Rookie Justise Winslow is listening.

Winslow (who should have gone higher in this draft) is a perfect fit for the Heat and he’s going to be part of their rotation off the bench from the start of the season (along with Josh McRoberts and Amare Stoudemire). Wade has already fully stepped into the mentor role with Winslow working with him on post moves, reports Jason Lieser at the Palm Beach Post.

“As his career develops, hopefully he’s able to do multiple things on the floor, but right now there’s gonna be certain things (Erik Spoelstra) wants him to do, and some of those things I’m good at,” Wade said. “I’m just passing down knowledge to someone who I think could be good at things that I have strengths at. It’s gonna take a while, but if he figures it out at 21, he’s ahead of the curve. I figured it out at like 27.

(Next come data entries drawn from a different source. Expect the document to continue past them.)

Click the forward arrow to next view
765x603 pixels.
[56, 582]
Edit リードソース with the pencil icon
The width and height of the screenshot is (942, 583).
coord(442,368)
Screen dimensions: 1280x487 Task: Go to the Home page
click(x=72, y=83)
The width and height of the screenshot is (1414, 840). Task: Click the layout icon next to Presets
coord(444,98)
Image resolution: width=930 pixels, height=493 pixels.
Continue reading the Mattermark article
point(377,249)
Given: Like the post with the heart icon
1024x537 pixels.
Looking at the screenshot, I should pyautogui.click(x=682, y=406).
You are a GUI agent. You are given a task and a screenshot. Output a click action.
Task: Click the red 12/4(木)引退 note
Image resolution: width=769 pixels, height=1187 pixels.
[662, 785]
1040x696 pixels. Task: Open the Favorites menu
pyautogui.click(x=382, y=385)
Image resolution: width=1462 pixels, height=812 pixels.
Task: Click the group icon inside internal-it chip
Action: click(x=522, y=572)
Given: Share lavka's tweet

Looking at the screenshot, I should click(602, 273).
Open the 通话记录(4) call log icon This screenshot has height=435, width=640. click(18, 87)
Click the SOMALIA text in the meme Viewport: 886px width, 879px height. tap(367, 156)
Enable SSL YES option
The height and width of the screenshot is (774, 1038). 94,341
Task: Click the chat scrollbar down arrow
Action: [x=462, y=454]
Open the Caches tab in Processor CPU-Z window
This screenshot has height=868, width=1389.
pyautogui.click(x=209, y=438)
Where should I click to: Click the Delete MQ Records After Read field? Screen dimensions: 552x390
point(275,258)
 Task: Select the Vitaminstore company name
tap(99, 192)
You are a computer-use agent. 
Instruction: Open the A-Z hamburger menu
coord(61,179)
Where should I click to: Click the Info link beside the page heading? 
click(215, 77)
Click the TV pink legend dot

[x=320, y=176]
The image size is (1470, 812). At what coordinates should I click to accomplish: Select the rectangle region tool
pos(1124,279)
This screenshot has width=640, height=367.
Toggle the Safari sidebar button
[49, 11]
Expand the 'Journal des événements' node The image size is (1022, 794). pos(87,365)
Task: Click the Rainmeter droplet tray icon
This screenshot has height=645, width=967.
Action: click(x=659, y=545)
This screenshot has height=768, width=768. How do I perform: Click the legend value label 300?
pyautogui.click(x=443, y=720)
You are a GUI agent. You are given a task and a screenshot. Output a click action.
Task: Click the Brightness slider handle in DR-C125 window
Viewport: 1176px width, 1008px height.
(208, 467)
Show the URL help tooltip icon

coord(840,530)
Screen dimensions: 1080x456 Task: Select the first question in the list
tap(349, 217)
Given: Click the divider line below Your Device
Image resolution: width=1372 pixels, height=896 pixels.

“All of us are where we’re at because someone before us helped us. They helped by letting us sit there and watch film with them or having conversations with them. If he’s a student of it and he really wants to know, I’m a pretty decent teacher in certain areas.”

This is what you want out of a veteran leader and some of the young teams out there have done an excellent job adding this kind of mentor — Kevin Garnett in Minnesota may be the best example. Someone who can pass on his wisdom and show the team’s young players how to be a professional and win in the NBA.

It’s a little different for Winslow, he and the Heat are more in a win-now mode, but he should be able to contribute to that.